» **WHAT TO PRODUCE**:
What is needed is an exact copy of the data that follows.

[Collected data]
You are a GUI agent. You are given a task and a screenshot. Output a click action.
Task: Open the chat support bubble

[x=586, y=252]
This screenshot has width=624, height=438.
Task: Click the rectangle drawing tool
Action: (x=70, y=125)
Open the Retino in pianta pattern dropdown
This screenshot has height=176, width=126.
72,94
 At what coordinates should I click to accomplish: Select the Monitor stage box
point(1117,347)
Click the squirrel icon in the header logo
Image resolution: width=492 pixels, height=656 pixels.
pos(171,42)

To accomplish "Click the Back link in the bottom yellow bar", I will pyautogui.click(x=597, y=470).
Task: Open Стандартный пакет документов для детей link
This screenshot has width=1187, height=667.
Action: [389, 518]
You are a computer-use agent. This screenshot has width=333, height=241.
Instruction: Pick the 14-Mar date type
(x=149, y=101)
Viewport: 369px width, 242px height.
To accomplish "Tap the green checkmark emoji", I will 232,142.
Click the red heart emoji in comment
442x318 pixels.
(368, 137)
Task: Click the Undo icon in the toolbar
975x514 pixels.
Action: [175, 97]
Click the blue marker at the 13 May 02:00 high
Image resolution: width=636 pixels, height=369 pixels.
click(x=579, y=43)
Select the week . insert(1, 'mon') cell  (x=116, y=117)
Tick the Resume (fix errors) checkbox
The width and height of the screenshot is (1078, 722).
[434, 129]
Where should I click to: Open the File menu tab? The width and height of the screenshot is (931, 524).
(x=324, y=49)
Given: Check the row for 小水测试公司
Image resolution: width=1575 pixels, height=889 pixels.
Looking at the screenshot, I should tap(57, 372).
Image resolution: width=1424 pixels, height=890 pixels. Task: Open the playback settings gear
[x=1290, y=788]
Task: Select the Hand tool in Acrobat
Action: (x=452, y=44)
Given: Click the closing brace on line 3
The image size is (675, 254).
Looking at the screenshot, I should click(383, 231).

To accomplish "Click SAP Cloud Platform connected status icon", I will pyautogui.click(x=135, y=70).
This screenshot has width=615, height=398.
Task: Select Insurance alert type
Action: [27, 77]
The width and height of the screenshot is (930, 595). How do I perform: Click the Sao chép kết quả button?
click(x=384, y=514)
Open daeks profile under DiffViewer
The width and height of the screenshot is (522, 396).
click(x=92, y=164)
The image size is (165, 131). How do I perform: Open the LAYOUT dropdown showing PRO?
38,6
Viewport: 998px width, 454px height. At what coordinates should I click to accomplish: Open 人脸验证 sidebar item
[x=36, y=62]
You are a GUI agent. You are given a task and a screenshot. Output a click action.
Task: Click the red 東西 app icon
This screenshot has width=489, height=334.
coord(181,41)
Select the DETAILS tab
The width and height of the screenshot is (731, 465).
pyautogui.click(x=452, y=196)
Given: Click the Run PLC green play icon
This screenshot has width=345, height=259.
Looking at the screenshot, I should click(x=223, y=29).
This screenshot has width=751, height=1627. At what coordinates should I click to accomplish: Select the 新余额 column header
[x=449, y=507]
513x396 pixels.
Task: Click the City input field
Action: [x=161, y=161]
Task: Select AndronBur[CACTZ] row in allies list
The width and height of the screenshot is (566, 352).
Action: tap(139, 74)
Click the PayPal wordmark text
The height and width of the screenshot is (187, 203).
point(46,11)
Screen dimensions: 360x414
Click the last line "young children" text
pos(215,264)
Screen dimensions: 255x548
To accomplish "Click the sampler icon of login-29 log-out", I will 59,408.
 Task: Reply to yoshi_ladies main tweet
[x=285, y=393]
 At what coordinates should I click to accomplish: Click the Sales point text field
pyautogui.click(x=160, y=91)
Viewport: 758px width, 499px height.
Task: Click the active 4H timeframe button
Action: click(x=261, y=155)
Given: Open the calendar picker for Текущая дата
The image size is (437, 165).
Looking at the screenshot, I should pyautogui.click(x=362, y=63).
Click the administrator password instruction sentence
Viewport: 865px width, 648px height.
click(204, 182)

» **RESULT OF THE TASK**:
You are a GUI agent. You are given a task and a screenshot. Output a click action.
Task: Open the chat support bubble

[x=586, y=252]
This screenshot has width=624, height=438.
Task: Click the rectangle drawing tool
Action: (x=70, y=125)
Open the Retino in pianta pattern dropdown
This screenshot has height=176, width=126.
72,94
 At what coordinates should I click to accomplish: Select the Monitor stage box
point(1117,347)
Click the squirrel icon in the header logo
Image resolution: width=492 pixels, height=656 pixels.
pos(171,42)

To accomplish "Click the Back link in the bottom yellow bar", I will pyautogui.click(x=597, y=470).
Task: Open Стандартный пакет документов для детей link
This screenshot has width=1187, height=667.
Action: [389, 518]
You are a computer-use agent. This screenshot has width=333, height=241.
Instruction: Pick the 14-Mar date type
(x=149, y=101)
Viewport: 369px width, 242px height.
To accomplish "Tap the green checkmark emoji", I will 232,142.
Click the red heart emoji in comment
442x318 pixels.
(368, 137)
Task: Click the Undo icon in the toolbar
975x514 pixels.
Action: [175, 97]
Click the blue marker at the 13 May 02:00 high
Image resolution: width=636 pixels, height=369 pixels.
click(x=579, y=43)
Select the week . insert(1, 'mon') cell  (x=116, y=117)
Tick the Resume (fix errors) checkbox
The width and height of the screenshot is (1078, 722).
[434, 129]
Where should I click to: Open the File menu tab? The width and height of the screenshot is (931, 524).
(x=324, y=49)
Given: Check the row for 小水测试公司
Image resolution: width=1575 pixels, height=889 pixels.
Looking at the screenshot, I should tap(57, 372).
Image resolution: width=1424 pixels, height=890 pixels. Task: Open the playback settings gear
[x=1290, y=788]
Task: Select the Hand tool in Acrobat
Action: (x=452, y=44)
Given: Click the closing brace on line 3
The image size is (675, 254).
Looking at the screenshot, I should click(383, 231).

To accomplish "Click SAP Cloud Platform connected status icon", I will pyautogui.click(x=135, y=70).
This screenshot has width=615, height=398.
Task: Select Insurance alert type
Action: [27, 77]
The width and height of the screenshot is (930, 595). How do I perform: Click the Sao chép kết quả button?
click(x=384, y=514)
Open daeks profile under DiffViewer
The width and height of the screenshot is (522, 396).
click(x=92, y=164)
The image size is (165, 131). How do I perform: Open the LAYOUT dropdown showing PRO?
38,6
Viewport: 998px width, 454px height. At what coordinates should I click to accomplish: Open 人脸验证 sidebar item
[x=36, y=62]
You are a GUI agent. You are given a task and a screenshot. Output a click action.
Task: Click the red 東西 app icon
This screenshot has width=489, height=334.
coord(181,41)
Select the DETAILS tab
The width and height of the screenshot is (731, 465).
pyautogui.click(x=452, y=196)
Given: Click the Run PLC green play icon
This screenshot has width=345, height=259.
Looking at the screenshot, I should click(x=223, y=29).
This screenshot has width=751, height=1627. At what coordinates should I click to accomplish: Select the 新余额 column header
[x=449, y=507]
513x396 pixels.
Task: Click the City input field
Action: [x=161, y=161]
Task: Select AndronBur[CACTZ] row in allies list
The width and height of the screenshot is (566, 352).
Action: tap(139, 74)
Click the PayPal wordmark text
The height and width of the screenshot is (187, 203).
point(46,11)
Screen dimensions: 360x414
Click the last line "young children" text
pos(215,264)
Screen dimensions: 255x548
To accomplish "Click the sampler icon of login-29 log-out", I will 59,408.
 Task: Reply to yoshi_ladies main tweet
[x=285, y=393]
 At what coordinates should I click to accomplish: Click the Sales point text field
pyautogui.click(x=160, y=91)
Viewport: 758px width, 499px height.
Task: Click the active 4H timeframe button
Action: click(x=261, y=155)
Given: Open the calendar picker for Текущая дата
The image size is (437, 165).
Looking at the screenshot, I should pyautogui.click(x=362, y=63).
Click the administrator password instruction sentence
Viewport: 865px width, 648px height.
click(204, 182)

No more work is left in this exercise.